Why did I stall: My sewing machine doesn’t make button holes. Or, it does, but it’s totally anti-automatic. I’ve been waiting for a chance to borrow someones machine and make the buttonholes, but it’s become clear now to me that even if I finish the dress, I won’t wear it. So, again – if anyone wants this and finish it, I will be happy to ship anywhere in the world.
What now: I really enjoyed making this dress as well – as you can see, I took great care to match stripes, made interfaced bias sections for sleeves and hem, and I did a small FBA as well. I made alterations to the pattern, which I’m glad for – if I want a shirt dress, I have a fitted pattern ready to go! But the colors and the plaid isn’t for me anymore, so it’s free to a good home if anyone wants it! It measures 98,5 cm/ 38,75 inches in the bust, 77,5 cm/ 30,5 inches at the waist, and is 95,5 cm / 37,5 inches long in total from shoulderseam to hem). The fabric feels like a wool/linen blend, but there could also be some polyester in there. It’s a tiny bit scratchy, in other words. ;)

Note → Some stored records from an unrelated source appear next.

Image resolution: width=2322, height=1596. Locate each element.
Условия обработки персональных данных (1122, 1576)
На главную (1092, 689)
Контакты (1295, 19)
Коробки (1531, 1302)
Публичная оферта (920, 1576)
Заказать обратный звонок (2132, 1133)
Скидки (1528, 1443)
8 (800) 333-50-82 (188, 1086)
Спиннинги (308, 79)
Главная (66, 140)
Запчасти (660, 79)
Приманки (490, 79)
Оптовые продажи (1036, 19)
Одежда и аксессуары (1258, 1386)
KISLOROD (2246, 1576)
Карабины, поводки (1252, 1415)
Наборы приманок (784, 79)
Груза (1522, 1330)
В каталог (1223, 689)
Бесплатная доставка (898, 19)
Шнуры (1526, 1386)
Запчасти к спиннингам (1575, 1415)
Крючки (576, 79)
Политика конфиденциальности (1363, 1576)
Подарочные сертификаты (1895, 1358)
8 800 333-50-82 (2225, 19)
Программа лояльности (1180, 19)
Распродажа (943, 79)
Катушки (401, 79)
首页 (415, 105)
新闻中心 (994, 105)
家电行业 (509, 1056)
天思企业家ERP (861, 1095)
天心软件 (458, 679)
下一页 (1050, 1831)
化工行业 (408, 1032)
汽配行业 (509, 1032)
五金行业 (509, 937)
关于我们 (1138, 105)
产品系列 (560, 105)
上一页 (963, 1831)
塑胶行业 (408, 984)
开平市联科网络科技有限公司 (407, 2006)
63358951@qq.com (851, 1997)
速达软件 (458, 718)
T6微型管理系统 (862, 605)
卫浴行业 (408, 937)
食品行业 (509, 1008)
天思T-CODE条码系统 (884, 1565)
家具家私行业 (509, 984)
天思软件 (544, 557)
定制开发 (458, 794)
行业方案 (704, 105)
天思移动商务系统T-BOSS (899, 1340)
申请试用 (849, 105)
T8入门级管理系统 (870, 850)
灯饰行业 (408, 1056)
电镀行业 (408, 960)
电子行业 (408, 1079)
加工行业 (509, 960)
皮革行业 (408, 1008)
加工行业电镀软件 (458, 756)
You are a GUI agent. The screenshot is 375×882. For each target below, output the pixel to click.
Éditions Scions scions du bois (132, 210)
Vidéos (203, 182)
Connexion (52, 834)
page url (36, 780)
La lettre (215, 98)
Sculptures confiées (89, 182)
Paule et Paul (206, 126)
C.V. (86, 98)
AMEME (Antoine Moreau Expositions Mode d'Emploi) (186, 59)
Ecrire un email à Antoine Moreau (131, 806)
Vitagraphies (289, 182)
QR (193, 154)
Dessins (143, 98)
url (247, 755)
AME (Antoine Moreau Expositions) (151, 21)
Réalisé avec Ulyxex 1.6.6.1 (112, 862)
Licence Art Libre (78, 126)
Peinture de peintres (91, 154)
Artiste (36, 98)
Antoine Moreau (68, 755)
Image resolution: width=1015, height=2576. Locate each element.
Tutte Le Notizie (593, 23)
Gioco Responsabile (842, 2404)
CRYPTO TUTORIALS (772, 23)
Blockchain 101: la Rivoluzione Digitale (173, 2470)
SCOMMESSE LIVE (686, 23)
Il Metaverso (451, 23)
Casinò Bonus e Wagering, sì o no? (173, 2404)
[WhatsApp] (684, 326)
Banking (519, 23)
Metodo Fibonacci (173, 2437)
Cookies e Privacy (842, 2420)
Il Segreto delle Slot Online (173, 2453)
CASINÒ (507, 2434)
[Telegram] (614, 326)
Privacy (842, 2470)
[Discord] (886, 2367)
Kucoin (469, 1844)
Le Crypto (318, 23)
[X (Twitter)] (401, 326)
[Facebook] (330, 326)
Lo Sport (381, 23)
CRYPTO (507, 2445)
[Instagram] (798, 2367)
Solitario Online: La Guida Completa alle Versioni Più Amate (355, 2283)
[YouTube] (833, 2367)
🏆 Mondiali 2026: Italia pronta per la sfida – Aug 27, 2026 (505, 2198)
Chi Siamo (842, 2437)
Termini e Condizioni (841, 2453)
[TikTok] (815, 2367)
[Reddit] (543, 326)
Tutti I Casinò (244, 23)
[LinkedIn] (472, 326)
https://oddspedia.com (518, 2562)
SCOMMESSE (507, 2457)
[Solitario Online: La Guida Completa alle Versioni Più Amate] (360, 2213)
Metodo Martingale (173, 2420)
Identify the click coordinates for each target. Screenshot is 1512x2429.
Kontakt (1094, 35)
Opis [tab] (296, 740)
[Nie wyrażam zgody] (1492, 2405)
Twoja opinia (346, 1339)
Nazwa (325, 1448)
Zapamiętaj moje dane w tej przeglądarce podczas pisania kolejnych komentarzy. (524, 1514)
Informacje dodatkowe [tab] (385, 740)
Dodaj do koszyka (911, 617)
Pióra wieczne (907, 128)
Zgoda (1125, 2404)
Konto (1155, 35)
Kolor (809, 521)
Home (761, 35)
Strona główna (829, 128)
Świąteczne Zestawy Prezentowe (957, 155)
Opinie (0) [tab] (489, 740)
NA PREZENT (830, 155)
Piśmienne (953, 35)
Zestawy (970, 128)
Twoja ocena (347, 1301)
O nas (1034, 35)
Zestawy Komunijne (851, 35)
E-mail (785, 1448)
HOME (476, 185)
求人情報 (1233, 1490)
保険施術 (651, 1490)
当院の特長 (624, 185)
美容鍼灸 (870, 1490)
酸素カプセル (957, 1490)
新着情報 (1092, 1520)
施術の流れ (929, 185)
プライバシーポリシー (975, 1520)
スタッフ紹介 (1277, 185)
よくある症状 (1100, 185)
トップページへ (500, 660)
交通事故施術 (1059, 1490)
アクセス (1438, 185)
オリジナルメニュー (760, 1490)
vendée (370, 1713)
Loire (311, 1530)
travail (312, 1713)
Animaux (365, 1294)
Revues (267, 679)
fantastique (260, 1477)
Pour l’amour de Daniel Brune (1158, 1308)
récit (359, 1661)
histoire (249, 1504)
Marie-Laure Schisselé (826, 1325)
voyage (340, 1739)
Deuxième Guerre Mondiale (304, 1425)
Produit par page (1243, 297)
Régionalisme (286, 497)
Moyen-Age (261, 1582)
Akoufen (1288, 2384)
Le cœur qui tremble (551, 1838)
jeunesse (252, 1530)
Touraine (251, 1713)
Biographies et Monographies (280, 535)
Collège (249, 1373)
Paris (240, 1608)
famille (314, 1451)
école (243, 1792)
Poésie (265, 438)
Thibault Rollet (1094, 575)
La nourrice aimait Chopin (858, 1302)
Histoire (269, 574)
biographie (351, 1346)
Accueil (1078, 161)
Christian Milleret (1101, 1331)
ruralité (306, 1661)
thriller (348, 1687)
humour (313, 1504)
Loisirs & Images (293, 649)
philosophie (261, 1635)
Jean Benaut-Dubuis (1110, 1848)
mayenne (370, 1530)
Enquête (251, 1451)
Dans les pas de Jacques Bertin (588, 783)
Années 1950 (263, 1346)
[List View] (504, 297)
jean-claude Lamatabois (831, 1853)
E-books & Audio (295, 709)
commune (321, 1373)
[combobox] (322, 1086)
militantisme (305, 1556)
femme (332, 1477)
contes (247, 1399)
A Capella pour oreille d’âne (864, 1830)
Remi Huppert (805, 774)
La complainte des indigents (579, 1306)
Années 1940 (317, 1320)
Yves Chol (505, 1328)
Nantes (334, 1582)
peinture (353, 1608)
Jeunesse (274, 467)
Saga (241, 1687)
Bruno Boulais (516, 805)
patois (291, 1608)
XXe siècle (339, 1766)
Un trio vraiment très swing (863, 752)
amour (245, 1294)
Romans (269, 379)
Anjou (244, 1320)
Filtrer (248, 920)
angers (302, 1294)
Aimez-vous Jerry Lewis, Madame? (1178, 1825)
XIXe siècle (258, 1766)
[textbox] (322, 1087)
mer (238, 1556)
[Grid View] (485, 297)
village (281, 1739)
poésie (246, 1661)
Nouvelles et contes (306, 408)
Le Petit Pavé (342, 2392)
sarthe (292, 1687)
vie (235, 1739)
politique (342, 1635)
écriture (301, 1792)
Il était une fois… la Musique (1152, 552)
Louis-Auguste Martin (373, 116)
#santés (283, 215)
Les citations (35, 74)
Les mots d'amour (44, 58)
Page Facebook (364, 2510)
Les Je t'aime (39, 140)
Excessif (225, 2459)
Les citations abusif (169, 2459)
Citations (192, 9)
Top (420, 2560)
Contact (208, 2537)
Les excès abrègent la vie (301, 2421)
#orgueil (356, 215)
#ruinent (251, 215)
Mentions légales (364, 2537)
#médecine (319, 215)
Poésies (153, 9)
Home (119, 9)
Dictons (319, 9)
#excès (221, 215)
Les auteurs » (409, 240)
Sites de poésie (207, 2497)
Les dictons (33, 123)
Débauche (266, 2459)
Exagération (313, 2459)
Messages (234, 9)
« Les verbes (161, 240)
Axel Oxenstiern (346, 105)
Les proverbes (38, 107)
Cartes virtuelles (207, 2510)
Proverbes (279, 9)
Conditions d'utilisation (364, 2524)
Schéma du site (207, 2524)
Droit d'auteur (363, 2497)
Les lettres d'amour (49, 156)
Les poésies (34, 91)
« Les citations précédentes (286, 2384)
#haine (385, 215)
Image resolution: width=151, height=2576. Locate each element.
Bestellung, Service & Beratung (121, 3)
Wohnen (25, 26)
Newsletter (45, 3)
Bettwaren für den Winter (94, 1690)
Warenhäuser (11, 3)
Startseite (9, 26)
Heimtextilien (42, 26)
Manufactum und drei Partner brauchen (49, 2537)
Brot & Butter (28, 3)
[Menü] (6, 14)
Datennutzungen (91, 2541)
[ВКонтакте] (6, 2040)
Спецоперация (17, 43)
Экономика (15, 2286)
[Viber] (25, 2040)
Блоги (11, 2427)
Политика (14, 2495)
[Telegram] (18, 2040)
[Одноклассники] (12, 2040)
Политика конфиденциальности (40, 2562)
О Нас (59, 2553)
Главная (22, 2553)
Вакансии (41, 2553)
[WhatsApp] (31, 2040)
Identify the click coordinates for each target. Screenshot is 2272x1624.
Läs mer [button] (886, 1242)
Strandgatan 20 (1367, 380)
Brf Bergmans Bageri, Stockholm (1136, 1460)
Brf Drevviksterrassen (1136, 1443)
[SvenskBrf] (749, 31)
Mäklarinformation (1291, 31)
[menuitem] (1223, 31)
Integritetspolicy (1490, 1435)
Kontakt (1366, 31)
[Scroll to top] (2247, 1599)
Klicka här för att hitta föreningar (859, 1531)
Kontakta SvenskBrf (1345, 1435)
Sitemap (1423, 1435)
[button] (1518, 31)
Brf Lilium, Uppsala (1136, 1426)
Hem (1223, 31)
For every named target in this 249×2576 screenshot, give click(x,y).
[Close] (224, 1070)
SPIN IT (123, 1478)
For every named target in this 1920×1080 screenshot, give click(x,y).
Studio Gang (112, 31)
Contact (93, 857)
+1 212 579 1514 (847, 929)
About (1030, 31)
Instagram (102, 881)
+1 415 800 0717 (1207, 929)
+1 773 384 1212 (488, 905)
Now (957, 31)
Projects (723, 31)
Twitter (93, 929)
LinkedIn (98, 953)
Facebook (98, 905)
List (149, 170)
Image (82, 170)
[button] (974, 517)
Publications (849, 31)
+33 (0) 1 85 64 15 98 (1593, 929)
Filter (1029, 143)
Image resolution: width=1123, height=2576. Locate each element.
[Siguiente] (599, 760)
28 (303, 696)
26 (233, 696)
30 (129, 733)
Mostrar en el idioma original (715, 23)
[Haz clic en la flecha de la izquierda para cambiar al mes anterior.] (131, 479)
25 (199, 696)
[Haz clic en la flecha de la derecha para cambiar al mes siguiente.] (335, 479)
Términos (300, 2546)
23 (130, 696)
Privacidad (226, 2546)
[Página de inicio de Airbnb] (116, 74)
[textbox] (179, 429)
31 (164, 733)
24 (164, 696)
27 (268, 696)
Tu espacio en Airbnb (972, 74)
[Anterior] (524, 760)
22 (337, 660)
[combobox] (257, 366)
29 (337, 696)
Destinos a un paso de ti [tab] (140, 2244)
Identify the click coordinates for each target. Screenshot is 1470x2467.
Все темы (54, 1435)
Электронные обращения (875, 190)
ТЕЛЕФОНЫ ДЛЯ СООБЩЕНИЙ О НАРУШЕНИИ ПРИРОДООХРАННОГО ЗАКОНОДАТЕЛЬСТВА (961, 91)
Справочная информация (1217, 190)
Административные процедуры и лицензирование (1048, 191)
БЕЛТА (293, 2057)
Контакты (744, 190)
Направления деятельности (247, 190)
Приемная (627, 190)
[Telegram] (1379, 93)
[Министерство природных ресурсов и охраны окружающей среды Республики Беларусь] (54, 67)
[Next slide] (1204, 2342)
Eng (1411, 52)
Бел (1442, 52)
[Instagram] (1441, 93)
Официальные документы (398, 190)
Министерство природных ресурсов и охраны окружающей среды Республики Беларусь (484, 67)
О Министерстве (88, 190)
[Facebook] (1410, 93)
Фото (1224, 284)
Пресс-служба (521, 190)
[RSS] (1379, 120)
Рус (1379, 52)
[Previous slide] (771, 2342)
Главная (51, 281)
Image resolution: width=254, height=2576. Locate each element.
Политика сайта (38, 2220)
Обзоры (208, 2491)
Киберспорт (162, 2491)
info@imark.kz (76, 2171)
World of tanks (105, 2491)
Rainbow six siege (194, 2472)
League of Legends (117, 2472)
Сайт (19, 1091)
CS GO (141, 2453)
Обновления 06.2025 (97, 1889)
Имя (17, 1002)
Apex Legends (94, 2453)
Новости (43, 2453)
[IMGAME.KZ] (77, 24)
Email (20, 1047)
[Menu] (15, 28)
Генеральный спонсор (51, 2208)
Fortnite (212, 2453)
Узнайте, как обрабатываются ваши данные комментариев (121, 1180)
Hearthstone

What is the main thing I’ve realized going through my UFO’s? For one, I think I should try to only have one sewing project going at a time – maybe two if the second is a fairly simple one. The choices and changes I make as I’m underways will be forgotten if I put away a project for too long. Another thing I’m realizing is that I stall out when things veer off course. Some days I’m up for the challenge of figuring out things, and other days I just want to follow directions and use sewing as my meditation time. It feels really good to go through these old projects and sort out the ones I actually want to finish! And maybe I can be a bit more mindful about new projects that I start – that I am exited enough about them to work through any problems that might arise?

How about you out there – any spring cleaning or finishing up projects? Regardless – Happy Easter!